What is with these things?! I want some fun assignments.
I’m going to ignore this question, as there is no one I feel (which is probably not right of me) that I have to forgive. There’s people that should ask me to forgive them…can I put them down?
Let’s go the Biblical route and further show how off base I am. These verses come to mind:
(Matthew 18:21-22) 21 Then Peter came and said to him, “Lord, how often shall my brother sin against me, and I forgive him? Until seven times?” 22 Jesus said to him, ““I don’t tell you until seven times, but, until seventy times seven.
(Mark 11:25) And when you stand praying, if you hold anything against anyone, forgive him, so that your Father in heaven may forgive you your sins.
(Luke 17:4) If he sins against you seven times in the day, and seven times returns, saying, ‘I repent,’ you shall forgive him.
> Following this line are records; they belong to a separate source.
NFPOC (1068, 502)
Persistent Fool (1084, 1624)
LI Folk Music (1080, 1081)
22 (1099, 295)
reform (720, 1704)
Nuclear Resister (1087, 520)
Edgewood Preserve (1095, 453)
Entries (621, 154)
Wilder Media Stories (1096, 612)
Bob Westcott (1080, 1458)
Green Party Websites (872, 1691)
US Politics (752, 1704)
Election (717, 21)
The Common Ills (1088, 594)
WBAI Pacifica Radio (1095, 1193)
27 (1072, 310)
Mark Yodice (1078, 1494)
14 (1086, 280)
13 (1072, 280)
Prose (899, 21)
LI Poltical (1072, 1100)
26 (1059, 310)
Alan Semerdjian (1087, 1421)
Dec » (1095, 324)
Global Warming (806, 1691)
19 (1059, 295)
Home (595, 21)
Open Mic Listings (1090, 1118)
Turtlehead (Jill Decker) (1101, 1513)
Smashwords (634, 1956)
(Ephesians 4:32) And be kind to one another, tenderhearted, forgiving each other, just as God also in Christ forgave you.
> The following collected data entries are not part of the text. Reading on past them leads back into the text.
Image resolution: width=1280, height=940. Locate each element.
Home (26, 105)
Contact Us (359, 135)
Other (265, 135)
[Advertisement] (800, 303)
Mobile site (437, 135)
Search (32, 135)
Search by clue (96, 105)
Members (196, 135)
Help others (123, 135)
So, before really going into these verses, which we all know and love, let me just say this. If I write here who it is I feel I have to forgive, it’s going to:
- prove that I haven’t yet, and by default how I’m not listening to God completely
- bring to the attention of others the fact that I feel I’ve been wronged and call out some people
- show how long I can remember things/hold a grudge (you’d be impressed)
All things I don’t wish to do, sorry.
We are urged, commanded, instructed, told to forgive. We’ve had this talk in Sunday School, and last week I started a section in my devotional, the difference in forgiveness and what we tend to think we have to do, which is “forgive and forget.” We are never commanded to “forget.” We are told to forgive up to 70 times 7, and also to forgive as many times as someone repents (seems like a good loophole). I don’t think God wants us to forget things. It’s a protective action to remember. We should always remember who has done something against us, or what they did, I’m not saying dwell on it, but if you don’t remember, then I think you’re just a sitting duck waiting for them to do it again, because you’ve allowed them to do it once before (or numerous times if you “forgot”). “Those who forget history are doomed to repeat it.” Yeah, I know it’s not a verse, but it’s smart.
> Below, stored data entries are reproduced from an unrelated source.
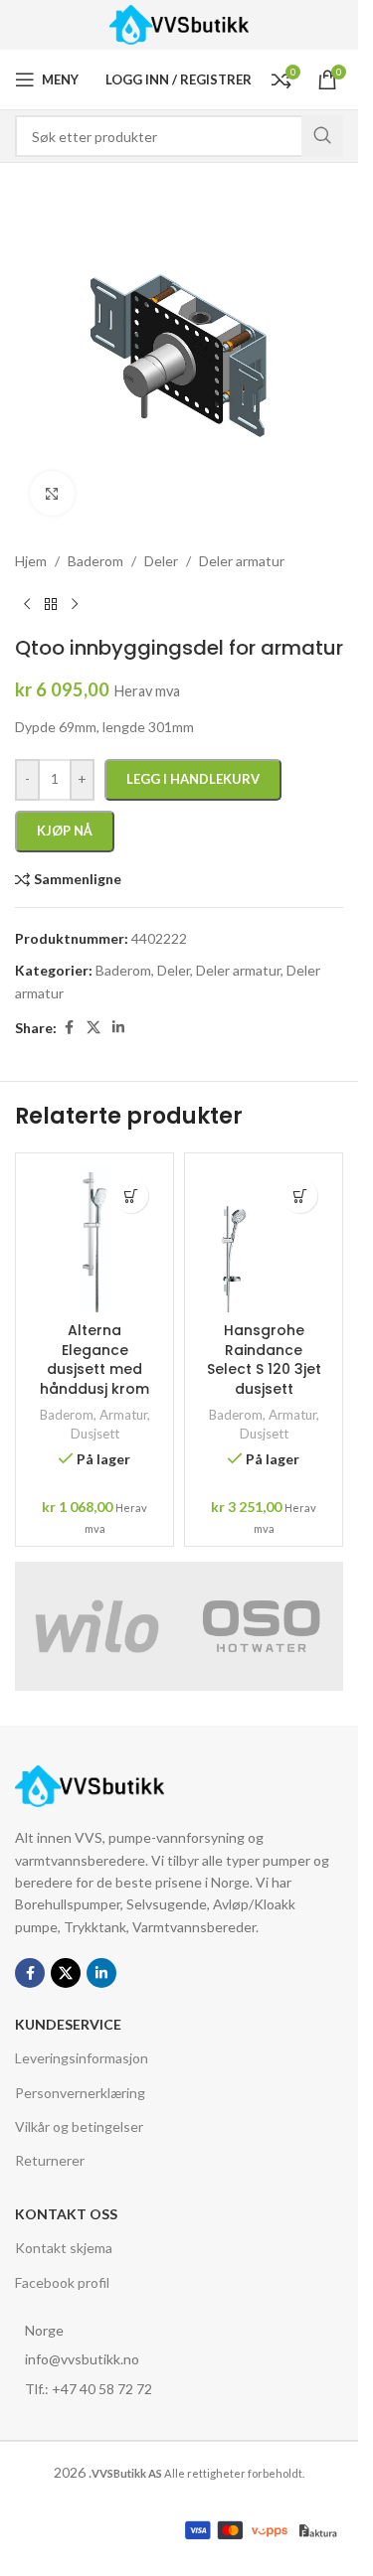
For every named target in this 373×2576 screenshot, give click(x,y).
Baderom (66, 1415)
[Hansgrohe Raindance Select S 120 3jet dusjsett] (263, 1237)
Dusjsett (95, 1433)
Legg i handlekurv (193, 779)
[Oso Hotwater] (261, 1626)
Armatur (123, 1415)
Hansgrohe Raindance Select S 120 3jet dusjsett (264, 1359)
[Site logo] (179, 23)
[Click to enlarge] (52, 493)
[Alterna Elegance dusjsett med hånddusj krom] (94, 1237)
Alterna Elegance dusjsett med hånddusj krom (94, 1359)
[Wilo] (97, 1626)
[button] (130, 1195)
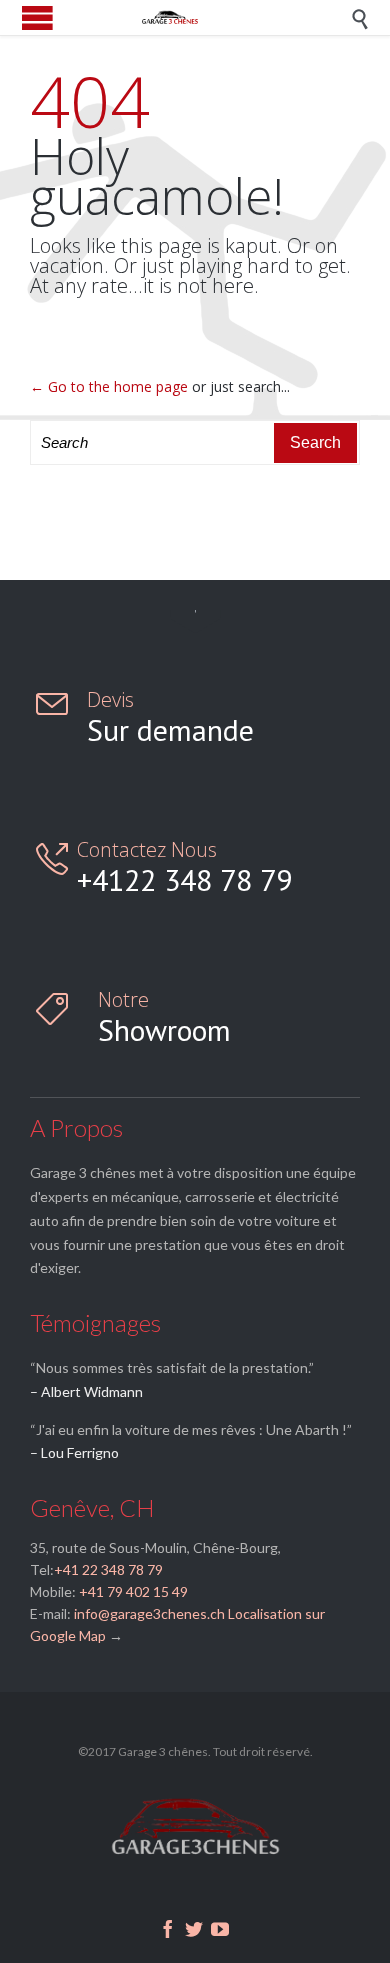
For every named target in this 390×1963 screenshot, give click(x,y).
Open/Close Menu (37, 17)
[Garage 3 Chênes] (210, 17)
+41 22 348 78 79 (108, 1569)
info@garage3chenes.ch (149, 1613)
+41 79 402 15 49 (132, 1591)
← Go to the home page (109, 386)
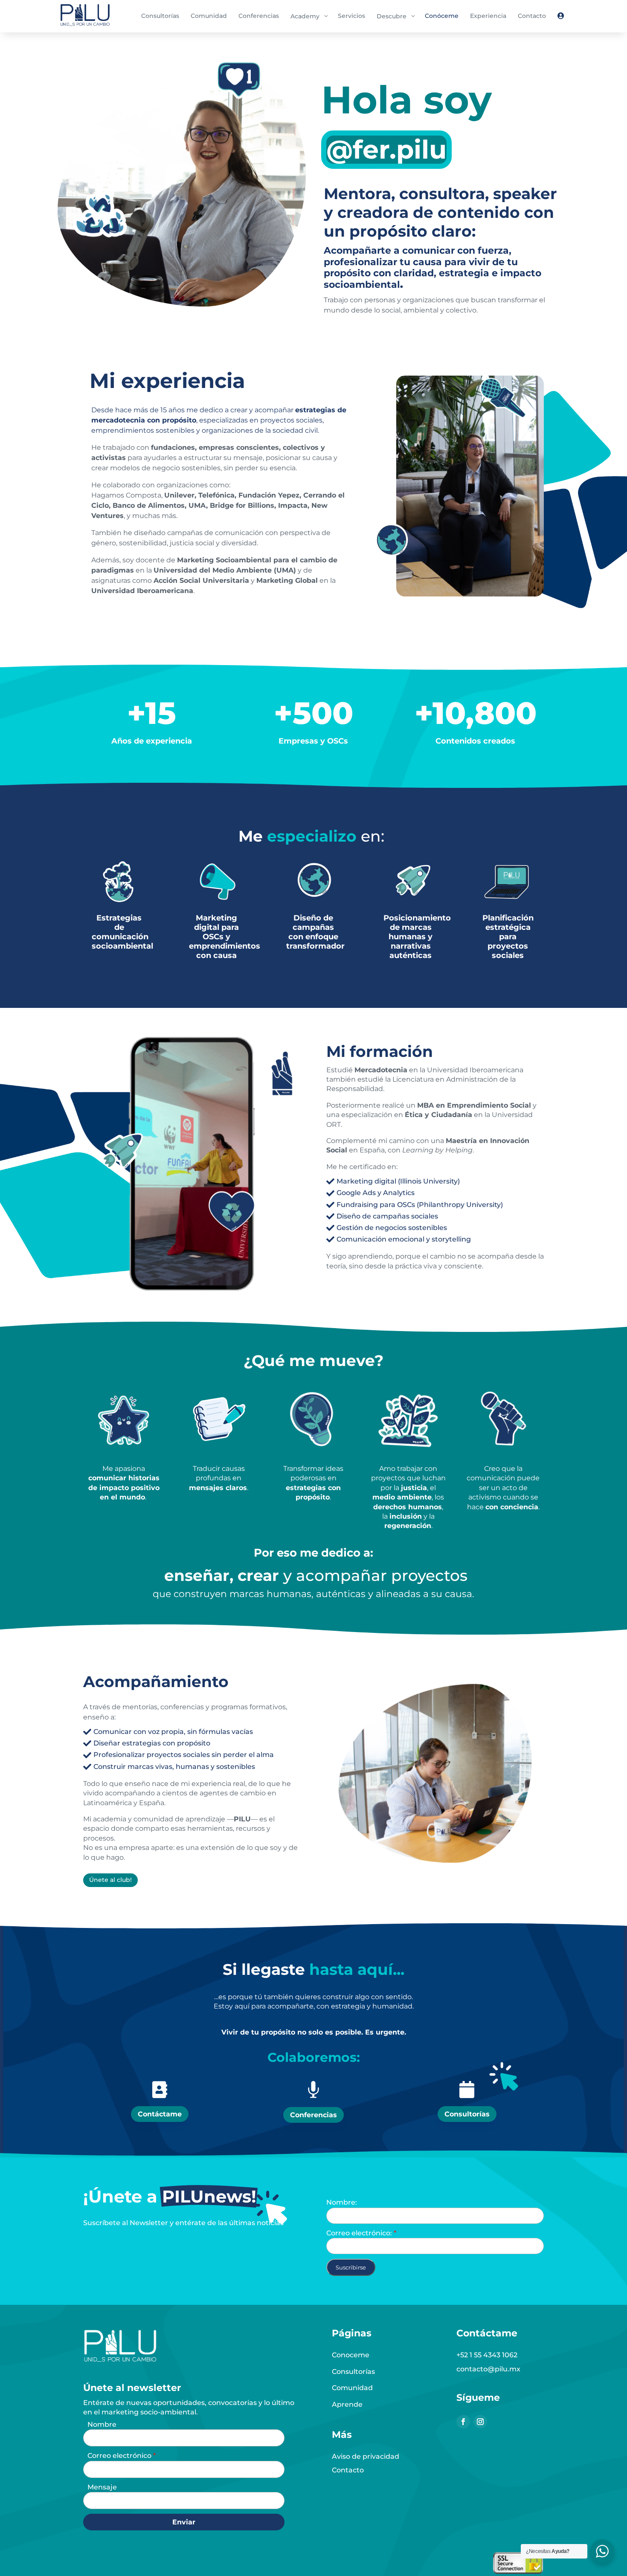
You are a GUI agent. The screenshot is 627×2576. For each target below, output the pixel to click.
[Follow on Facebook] (463, 2421)
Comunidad (352, 2388)
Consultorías (467, 2114)
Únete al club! (110, 1880)
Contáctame (160, 2114)
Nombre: (341, 2202)
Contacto (348, 2470)
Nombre (101, 2424)
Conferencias (313, 2115)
I think God wants us to forgive, because we can only be close to him when we allow him to handle how other people treat us. It is his job to punish, teach, lead, convict them, not ours. It also shows others His love through us, what he did for us is mirrored by our actions to others. They can see His forgiveness through ours. Hence, the commands.
Where the line bleeds for me (aka “my excuse”), is that I don’t think everyone listens to God, hence I don’t feel like they’re going to “get it” when God tells them “hey, you need to apologize to Mel.” So once I feel wronged, I feel like it’s my job to cut my losses and move on. Truthfully, if I’m not around them, or talking to them or they aren’t a part of my life anymore, then I don’t feel angry or upset, or “wronged” and can effectively (for me) move on comfortable in the knowledge that I handled it. Apparently, I’m very wrong. I’m just gonna sit here and be wrong in my wrongness for a minute…
Ok. Yep, still wrong. I have the uncanny ability to remember why you’ve pissed me off, and argue it until you get it, or just ignore you. I don’t have a conscience about this. It’s a fault, and I’m not even really concerned about it (I swear I’m not that arrogant – most of the time). That goes into the whole “protect” mode I have going on. I did not say it’s right, but it’s me.
So, I admit I’m not the person to ask for advice on forgiveness, unless you just want the rules. I got those down.